Der Ton war es überhaupt, den dieser Abend prägte. Gerade die beiden »Eckwerke« aus dem Kanon der Sonatenliteratur vertragen tiefromantische, vibratoreiche Interpretationen ebenso wie nüchtern-kühle Gestaltungen. Ralf-Carsten Brömsel und Andreas Hecker hatten einen eigenen Weg gefunden, einen Weg ohne »Mittel« oder »Kompromiß«. Zart und durchdringend, aber verhältnismäßig leise erfüllten sie dennoch den ganzen Raum mit Klang, gaben romantischen Impuls, einmal ohne Süffigkeit, und dennoch hatte jeder Ton Vibrato – mit Maß eben.
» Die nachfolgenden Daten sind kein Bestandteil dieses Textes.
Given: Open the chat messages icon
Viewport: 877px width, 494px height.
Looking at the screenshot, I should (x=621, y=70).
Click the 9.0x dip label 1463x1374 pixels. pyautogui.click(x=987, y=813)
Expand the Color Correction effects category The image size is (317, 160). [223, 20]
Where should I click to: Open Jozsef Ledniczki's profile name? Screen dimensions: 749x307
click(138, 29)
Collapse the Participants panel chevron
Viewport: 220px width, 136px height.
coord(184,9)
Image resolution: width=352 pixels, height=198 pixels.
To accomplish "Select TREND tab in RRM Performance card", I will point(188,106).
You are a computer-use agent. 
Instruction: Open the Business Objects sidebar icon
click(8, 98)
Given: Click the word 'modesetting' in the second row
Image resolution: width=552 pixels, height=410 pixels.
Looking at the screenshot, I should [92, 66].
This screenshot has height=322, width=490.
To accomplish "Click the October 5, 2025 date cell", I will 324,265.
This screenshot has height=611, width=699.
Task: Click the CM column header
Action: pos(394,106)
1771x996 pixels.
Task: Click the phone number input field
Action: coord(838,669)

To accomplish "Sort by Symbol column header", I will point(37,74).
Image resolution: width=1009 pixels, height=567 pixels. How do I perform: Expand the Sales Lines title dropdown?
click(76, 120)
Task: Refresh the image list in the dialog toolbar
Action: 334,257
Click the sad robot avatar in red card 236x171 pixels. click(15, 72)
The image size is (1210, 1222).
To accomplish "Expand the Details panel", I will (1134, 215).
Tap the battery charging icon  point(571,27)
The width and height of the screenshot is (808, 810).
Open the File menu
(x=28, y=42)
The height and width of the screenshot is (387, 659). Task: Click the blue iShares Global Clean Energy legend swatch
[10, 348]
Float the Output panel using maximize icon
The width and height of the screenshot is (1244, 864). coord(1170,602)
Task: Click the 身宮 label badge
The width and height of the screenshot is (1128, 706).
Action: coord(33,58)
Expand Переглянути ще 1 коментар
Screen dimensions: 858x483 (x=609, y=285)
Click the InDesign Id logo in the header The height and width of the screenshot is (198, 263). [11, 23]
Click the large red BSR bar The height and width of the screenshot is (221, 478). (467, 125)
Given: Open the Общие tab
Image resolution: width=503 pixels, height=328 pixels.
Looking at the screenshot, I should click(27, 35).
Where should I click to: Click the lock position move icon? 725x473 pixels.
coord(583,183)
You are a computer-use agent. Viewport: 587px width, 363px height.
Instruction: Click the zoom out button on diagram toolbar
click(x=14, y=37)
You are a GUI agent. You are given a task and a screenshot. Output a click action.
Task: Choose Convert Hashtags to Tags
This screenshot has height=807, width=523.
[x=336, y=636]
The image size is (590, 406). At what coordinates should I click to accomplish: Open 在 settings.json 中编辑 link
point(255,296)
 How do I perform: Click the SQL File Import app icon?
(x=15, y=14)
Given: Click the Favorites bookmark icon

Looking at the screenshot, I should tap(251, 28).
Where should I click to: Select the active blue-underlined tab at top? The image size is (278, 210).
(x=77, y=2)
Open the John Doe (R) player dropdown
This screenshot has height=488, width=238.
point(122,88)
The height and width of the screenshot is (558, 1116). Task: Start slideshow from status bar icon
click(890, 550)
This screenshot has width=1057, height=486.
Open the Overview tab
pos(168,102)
Wie gleich im ersten Satz von Brahms‘ op. 78 die Violine praktisch ohne »Bruch« ins Pizzicato »fiel«, das hatte schon etwas von Vollendung. »Maß« bedeutet schließlich auch nicht Beschränkung oder »eingebremst«, und so schwebte Brahms, schwärmte Franck.

Eine Hommage und Gratulation zum 80. Geburtstag war Manfred Weiss‘ »Flut-Sonate«. Diesmal wirklich und deutsch »Flut«, denn Prokofjews Sonate ist im Original (op. 94) auch eine Flute-Sonate (hier jedoch: Flöte). Die Flut 2002 hat den Komponisten zu seinem Werk angeregt, das den Verlauf in vier Teilen beschreibt. Regen kommt, dann Wasser und Flut, die wieder geht und Zerstörung und Morast übrig läßt. Weiss findet mit dem Choral »Nun danket alle Gott« ein Schlußwort, eine Formel, die die Erstarrung löst und das Verarbeiten beginnen läßt. Auch hier gab es keine Gewalt, sondern Filigranität. Weiss‘ Sonate formt geradezu naturalistisch-plastisch Wassertropfen und -ströme, Rinnsale, die sich Wege bahnen. Eindrucksvoll auch der Beginn von Teil drei (nach der Flut), wenn Klavier und Violine Endlichkeit und Panoramablick, Zeit und Ort zu formulieren scheinen und dann – keines kann unabhängig vom anderen existieren – verschmelzen. Den anwesenden Komponist dürfte es gefreut haben.

Violinsonaten für Verstand und Gefühl sozusagen, die mit einer Komposition von 2004 zeigen, daß es auch heute noch etwas hinzuzufügen gibt.